Put every line of the listing below into a JSON list of strings, one string per line, and leave out any blank lines.

> [RECORDS TO USE]:
++++++

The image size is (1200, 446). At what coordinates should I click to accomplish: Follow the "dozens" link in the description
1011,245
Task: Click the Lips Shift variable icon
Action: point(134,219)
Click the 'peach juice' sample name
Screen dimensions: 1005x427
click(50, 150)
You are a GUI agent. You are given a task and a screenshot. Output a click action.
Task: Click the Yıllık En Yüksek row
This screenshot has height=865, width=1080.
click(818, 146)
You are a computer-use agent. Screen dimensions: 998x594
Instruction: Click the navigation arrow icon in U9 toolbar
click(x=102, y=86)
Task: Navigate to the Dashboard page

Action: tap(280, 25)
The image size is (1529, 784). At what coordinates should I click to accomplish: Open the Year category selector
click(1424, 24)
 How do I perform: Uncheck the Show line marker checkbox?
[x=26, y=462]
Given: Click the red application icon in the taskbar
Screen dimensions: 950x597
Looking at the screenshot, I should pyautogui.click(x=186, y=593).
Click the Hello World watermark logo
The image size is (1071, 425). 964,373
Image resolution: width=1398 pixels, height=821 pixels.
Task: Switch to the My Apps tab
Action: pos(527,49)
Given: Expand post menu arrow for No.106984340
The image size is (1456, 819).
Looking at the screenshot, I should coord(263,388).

++++++

> [SOLUTION TO THIS PROBLEM]:
[
  "The image size is (1200, 446). At what coordinates should I click to accomplish: Follow the \"dozens\" link in the description",
  "1011,245",
  "Task: Click the Lips Shift variable icon",
  "Action: point(134,219)",
  "Click the 'peach juice' sample name",
  "Screen dimensions: 1005x427",
  "click(50, 150)",
  "You are a GUI agent. You are given a task and a screenshot. Output a click action.",
  "Task: Click the Yıllık En Yüksek row",
  "This screenshot has height=865, width=1080.",
  "click(818, 146)",
  "You are a computer-use agent. Screen dimensions: 998x594",
  "Instruction: Click the navigation arrow icon in U9 toolbar",
  "click(x=102, y=86)",
  "Task: Navigate to the Dashboard page",
  "Action: tap(280, 25)",
  "The image size is (1529, 784). At what coordinates should I click to accomplish: Open the Year category selector",
  "click(1424, 24)",
  " How do I perform: Uncheck the Show line marker checkbox?",
  "[x=26, y=462]",
  "Given: Click the red application icon in the taskbar",
  "Screen dimensions: 950x597",
  "Looking at the screenshot, I should pyautogui.click(x=186, y=593).",
  "Click the Hello World watermark logo",
  "The image size is (1071, 425). 964,373",
  "Image resolution: width=1398 pixels, height=821 pixels.",
  "Task: Switch to the My Apps tab",
  "Action: pos(527,49)",
  "Given: Expand post menu arrow for No.106984340",
  "The image size is (1456, 819).",
  "Looking at the screenshot, I should coord(263,388)."
]